GRY-Online.pl --> Archiwum Forum

Przykład b. dobrej analizy wiersza

29.09.2005
20:58
smile
[1]

.:[ Kocioł ]:. [ Ha Ha Ha ]

Przykład b. dobrej analizy wiersza

Patrzcie nieuki i podziwiajcie :P :


PTASZEK SOBIE FRUNIE Z DALA,
W GÓRZE SŁOŃCE ZAPIER****,
ŻABA DUPĘ W WODZIE MOCZY.
K**** CO ZA DZIEŃ UROCZY!

Analiza.
Wiersz jednozwrotkowy, czterowersowy z rymem sylabowym, z równomiernie rozłożonym akcentem. Podmiot liryczny wyraża swoje głębokie zadowolenie z otaczającego go świata, przepełnia go kwitnący stoicyzm i szczęście, które człowiekowi żyjącemu we współczesnym zamęcie, może dać tylko otaczająca przyroda. Dla podmiotu lirycznego nawet zanurzona
w błękicie wody dupa żaby jest pretekstem do euforii. Zapierdalające inne stworzenia sugerują wczesne lato, kiedy świat zwierzęcy obudził się z otchłani zimy. Puenta liryku jest jednoznaczna i łatwo odczytywalna. JA liryczne personifikuje słońce.

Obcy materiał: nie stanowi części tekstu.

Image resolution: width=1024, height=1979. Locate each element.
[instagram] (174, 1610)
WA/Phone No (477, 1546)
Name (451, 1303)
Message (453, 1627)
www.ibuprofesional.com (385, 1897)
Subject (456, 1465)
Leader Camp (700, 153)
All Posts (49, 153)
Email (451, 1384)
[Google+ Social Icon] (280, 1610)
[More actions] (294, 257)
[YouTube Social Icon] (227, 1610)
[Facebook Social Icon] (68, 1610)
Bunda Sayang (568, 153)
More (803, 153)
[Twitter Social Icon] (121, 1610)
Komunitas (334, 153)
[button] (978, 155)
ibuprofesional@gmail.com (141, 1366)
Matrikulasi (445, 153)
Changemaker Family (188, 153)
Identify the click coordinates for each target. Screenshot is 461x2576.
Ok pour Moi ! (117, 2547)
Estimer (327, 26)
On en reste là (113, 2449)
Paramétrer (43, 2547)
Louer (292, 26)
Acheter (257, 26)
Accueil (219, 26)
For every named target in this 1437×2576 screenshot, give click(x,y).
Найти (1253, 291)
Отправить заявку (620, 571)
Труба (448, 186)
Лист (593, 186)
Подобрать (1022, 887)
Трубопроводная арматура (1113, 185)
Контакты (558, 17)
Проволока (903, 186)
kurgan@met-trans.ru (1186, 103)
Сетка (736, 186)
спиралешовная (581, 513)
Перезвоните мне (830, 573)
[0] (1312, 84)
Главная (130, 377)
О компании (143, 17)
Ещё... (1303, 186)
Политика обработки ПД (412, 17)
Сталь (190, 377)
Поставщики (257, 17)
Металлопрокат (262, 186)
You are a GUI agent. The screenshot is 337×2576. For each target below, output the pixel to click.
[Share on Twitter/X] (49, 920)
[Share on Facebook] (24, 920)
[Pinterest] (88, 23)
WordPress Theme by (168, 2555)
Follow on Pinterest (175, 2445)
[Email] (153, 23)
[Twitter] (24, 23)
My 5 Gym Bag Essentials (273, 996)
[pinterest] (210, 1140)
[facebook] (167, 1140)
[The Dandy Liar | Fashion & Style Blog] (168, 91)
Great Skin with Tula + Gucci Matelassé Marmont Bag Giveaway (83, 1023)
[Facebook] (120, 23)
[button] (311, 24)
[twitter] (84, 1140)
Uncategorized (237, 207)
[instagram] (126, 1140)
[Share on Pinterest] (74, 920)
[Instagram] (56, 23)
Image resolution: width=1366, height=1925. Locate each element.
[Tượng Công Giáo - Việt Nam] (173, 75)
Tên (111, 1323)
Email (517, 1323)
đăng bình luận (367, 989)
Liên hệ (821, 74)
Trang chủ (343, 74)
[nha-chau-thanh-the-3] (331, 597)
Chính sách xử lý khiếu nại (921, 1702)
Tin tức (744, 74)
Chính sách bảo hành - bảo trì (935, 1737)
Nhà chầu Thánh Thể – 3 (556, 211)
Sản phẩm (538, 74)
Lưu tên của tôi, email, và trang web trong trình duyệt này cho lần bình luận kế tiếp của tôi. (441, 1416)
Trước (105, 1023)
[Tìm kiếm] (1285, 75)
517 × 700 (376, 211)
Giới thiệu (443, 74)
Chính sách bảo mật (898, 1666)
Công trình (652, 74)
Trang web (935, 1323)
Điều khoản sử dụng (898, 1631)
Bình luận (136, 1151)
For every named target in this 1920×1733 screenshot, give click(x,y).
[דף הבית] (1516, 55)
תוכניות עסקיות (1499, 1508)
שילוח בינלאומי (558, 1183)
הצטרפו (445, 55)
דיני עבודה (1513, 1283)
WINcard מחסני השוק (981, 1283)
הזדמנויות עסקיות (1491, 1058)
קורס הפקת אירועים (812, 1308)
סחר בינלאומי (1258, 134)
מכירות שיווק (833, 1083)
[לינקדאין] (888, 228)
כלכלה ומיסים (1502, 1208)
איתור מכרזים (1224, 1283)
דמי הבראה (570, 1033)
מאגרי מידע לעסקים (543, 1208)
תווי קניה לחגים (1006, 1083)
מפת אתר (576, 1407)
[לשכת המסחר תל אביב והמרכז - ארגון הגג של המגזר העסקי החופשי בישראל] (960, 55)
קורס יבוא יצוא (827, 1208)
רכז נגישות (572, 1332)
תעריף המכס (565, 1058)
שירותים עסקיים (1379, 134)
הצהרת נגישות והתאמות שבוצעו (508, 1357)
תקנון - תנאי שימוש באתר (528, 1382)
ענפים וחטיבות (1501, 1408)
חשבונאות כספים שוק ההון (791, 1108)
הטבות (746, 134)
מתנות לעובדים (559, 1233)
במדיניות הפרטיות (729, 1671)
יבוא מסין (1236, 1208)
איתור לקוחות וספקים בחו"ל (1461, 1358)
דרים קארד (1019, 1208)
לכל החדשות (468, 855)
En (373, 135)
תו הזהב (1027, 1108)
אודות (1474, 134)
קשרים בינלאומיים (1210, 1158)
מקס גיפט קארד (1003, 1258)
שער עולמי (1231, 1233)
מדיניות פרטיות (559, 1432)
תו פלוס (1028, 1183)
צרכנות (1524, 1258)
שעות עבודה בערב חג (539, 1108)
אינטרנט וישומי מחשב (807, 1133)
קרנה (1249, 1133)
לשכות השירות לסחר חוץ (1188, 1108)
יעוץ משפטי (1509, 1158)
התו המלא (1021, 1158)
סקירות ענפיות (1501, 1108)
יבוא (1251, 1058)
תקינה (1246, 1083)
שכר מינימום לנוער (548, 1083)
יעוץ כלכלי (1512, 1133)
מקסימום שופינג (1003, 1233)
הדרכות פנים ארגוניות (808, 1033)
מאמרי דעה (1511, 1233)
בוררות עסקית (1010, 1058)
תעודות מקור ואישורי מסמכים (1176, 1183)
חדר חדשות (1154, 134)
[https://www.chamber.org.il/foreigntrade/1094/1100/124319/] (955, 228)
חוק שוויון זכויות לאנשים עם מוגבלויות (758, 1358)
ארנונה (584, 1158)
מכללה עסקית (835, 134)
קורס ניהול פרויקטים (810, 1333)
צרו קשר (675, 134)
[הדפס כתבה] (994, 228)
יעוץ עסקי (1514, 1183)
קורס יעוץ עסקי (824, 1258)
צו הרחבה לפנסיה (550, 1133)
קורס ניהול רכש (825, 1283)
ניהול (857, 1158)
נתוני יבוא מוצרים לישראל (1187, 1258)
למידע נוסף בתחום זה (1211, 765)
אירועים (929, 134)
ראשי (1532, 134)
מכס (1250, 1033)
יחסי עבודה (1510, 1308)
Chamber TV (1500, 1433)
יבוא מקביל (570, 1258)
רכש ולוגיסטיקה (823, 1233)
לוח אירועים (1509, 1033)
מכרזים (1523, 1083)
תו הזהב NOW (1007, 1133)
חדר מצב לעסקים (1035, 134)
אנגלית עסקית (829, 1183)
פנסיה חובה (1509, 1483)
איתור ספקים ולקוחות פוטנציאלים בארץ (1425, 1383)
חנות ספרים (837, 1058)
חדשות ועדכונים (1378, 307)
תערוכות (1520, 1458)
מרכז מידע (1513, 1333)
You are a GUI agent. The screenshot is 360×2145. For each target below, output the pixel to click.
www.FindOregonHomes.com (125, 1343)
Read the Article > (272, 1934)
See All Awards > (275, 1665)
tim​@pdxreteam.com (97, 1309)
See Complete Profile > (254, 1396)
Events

W słowie "zapierdala" oddaje szybkość i złożoność ruchu słońca, które przecież nie jest istotą ludzką i nie może "zapierdalać" senso stricte. Uwagę zwraca użycie wulgaryzmów, których znajomość świadczy o ludowych korzeniach poety i głębokiej więzi ze społeczeństwem. W moim rozumieniu autor chciał się tym utworem odwdzięczyć środowisku, z którego wyrósł za poświecenie i trud włożony w zapewnienie mu należytego wykształcenia. Szkoda, że tak mało w dzisiejszej poezji wierszy o tak pogodnym nastroju!

UJE**** MISIA PSZCZOŁA.
"O TY K****!" - MISIU WOŁA.
"ZA TE MĘKI, ZA TE BÓLE,
ROZPI****** WSZYSTKIE ULE!"
Analiza.
Jest to wiersz w formie fraszki. Traktuje on o cholerycznym misiu, który, domyśleć się można, szukał pożywienia w pszczelim ulu. Dosadność, z jaką miś wyzwał pszczołę od prostytutki, szczerze ukazuje jego ból i smutek. Obietnica zemsty jest wyrażona dobitnie
i groźnie. Każe nam przypuszczać, że niechybnie zostanie spełniona, mimo że jest niewspółmierna do uczynku, jaki popełniła pszczoła. Śmierć wielu tysięcy pszczół jest nie podlegającym dyskusji mordem, który kontrastuje z czynem pszczoły. Wiersz ukazuje władzę silniejszego, któremu nie warto wchodzić w drogę. Trudno pogodzić się z przesłaniem tego wiersza, jednakże ukazuje ono nam trudną prawdę o tym, że często siła i przemoc zwycięża nad rozsądkiem.

29.09.2005
21:08
smile
[2]

^_^czacha^_^ [ JPD ] [ Don Corleone ]

ciekawe co by na to moja polonistka powiedziała ;D

29.09.2005
21:09
smile
[3]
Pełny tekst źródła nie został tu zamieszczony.